Scouting Scratch: Brian Johnson

While another left-handed pitching prospect who I wrote about recently has received most of the plaudits in the Red Sox system, Brian Johnson is no slouch and has pushed his way into the upper echelon of pitching prospects in the system. Johnson doesn’t do anything flashy or have a single standout pitch, but what he does bring to the table is consistency across the board, advanced pitchability, and a four-pitch arsenal that will play in a major league rotation. In the recent outing scouted, Johnson showed off these attributes, tossing a seven-inning complete game, while only allowing six hits and one run on a solo home run in the second inning. Johnson also struck out four without a walk, while throwing 72 of his 105 pitches for strikes.

Johnson doesn’t have much projection left in his frame, which is not surprising as he was drafted after three years at Florida. He is well-developed, filling out his 6-foot-3 frame, and has a large, sturdy lower half that will lend itself well to withstanding the rigors of a starting pitcher’s workload both within an outing and over the course of a season. Johnson throws from a three-quarters arm slot and his delivery is controlled with workable arm action. He has a compact delivery that he consistently repeats. Extremely quick between pitches, Johnson gets the ball and throws it, with little wasted effort or time, allowing him to get in a rhythm when he is on his game. He does a good job pitching downhill and really understands how to pitch.

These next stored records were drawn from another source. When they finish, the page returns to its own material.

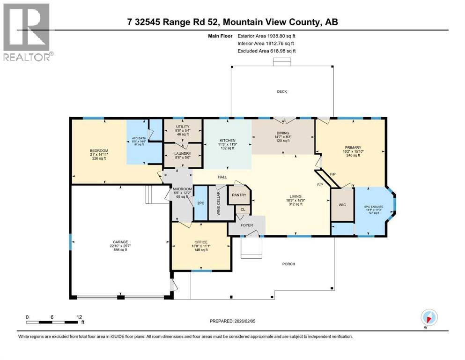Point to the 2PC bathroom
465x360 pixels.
(201, 204)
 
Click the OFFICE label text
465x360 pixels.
(201, 242)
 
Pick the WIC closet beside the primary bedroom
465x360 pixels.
(342, 205)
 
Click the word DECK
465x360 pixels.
(281, 92)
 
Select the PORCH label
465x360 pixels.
(288, 264)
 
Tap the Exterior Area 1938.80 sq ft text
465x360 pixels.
(266, 36)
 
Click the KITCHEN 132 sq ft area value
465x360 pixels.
(228, 148)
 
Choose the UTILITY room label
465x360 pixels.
(182, 127)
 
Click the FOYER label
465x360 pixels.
(247, 225)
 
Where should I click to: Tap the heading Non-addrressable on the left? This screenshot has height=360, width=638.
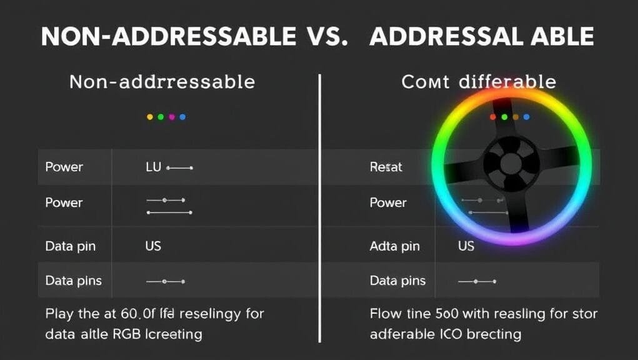point(162,82)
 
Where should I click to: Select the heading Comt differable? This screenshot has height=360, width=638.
point(478,82)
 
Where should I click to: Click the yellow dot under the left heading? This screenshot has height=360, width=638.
point(149,117)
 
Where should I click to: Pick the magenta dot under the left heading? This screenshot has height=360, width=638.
point(171,117)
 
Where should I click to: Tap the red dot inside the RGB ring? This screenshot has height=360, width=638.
point(493,117)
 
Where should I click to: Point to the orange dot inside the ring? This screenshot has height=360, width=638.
point(516,117)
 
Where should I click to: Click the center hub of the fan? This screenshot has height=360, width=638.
point(511,164)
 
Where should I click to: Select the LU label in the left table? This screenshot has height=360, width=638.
point(153,167)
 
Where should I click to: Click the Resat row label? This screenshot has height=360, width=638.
point(386,167)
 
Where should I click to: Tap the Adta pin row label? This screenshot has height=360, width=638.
point(394,246)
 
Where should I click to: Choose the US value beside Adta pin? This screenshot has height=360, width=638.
point(466,246)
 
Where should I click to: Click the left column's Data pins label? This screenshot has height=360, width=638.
point(74,281)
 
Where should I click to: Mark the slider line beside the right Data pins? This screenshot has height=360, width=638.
point(476,282)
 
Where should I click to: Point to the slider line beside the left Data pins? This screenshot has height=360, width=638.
point(165,282)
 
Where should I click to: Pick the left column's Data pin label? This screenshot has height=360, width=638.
point(70,246)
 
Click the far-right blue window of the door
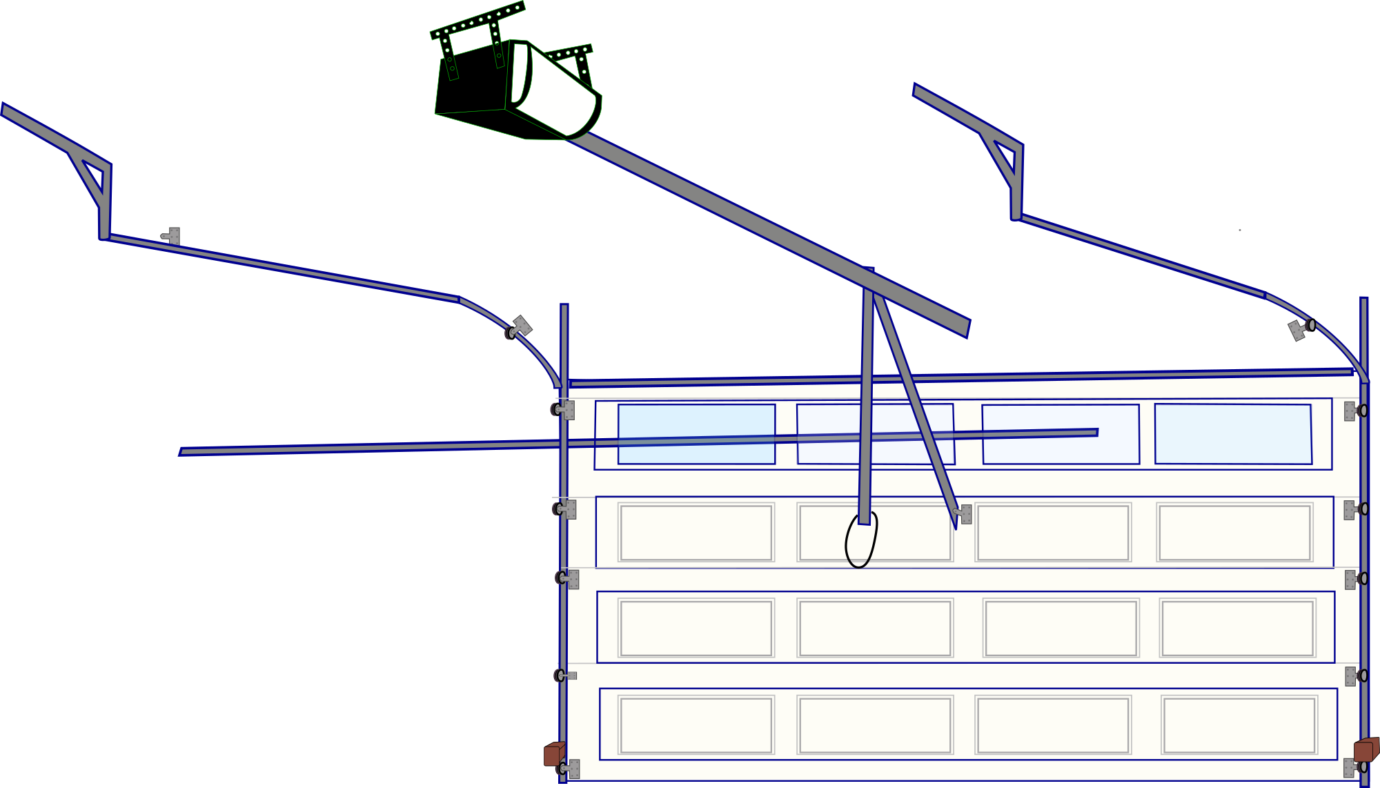[1233, 433]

In the recent outing, Johnson came out with the fastball around 89-91 mph, topping out at 92 mph. However, he ramped up as the outing went on, settling in at 91-93 mph. Once he was ramped up, he held his velocity throughout the outing and consistently threw the pitch for strikes to both sides of the plate. Johnson also showed off a few two-seam fastballs at 87 mph early in counts during the outing. When Johnson finishes the offering, the pitch shows late downward finish in the zone, but flattens out when he leaves it up. Because the pitch lacks plus velocity, Johnson has to be able to locate the offering and when he leaves it up in the zone he gets punished. It showed in this outing when he left an 89-mph fastball up and out over the plate in the second, resulting in a long home run to left field. The pitch grades as average, but can play as solid-average-to-plus due to Johnson’s command profile.

Johnson also has strong feel for his secondary offerings, especially his changeup. Johnson threw the changeup at 81-85 mph during the outing, but primarily in the 84-85 mph range. He throws the pitch with good arm speed and it showed late fade in the zone. He recorded one strikeout with the change during this game, on an 84-mph pitch, and it shows the potential to miss bats. Johnson complements his changeup with two breaking balls, a curveball and a slider, with the curveball being the better of the two. Johnson’s curveball worked 75-76 mph in the outing, showing deep 1-7 break. He showed the ability to snap the pitch off with tight rotation and bat-missing ability, especially when he buries it down in the zone. Both Johnson’s changeup and curveball are potential average offerings that again could play up due to Johnson’s overall profile. Johnson also showed a 80-82 mph slider in the outing. The pitch showed short break, but it lacked tilt and was only thrown sparingly, though he did record one strikeout with it against a left-handed hitter. The pitch is a below-average offering currently, but could be effective when used in sequence, especially against left-handed hitters.

Though Johnson’s raw stuff doesn’t stand out, he really knows how to pitch and does a good job getting the most out of what he has. What he does have is an advanced four-pitch arsenal that he can mix up and command in order to generate weak contact and get hitters out. Though Johnson will likely never put up stand out strikeout numbers, he should be able to miss enough bats to allow him to project as a potential innings-eating, back-end starter.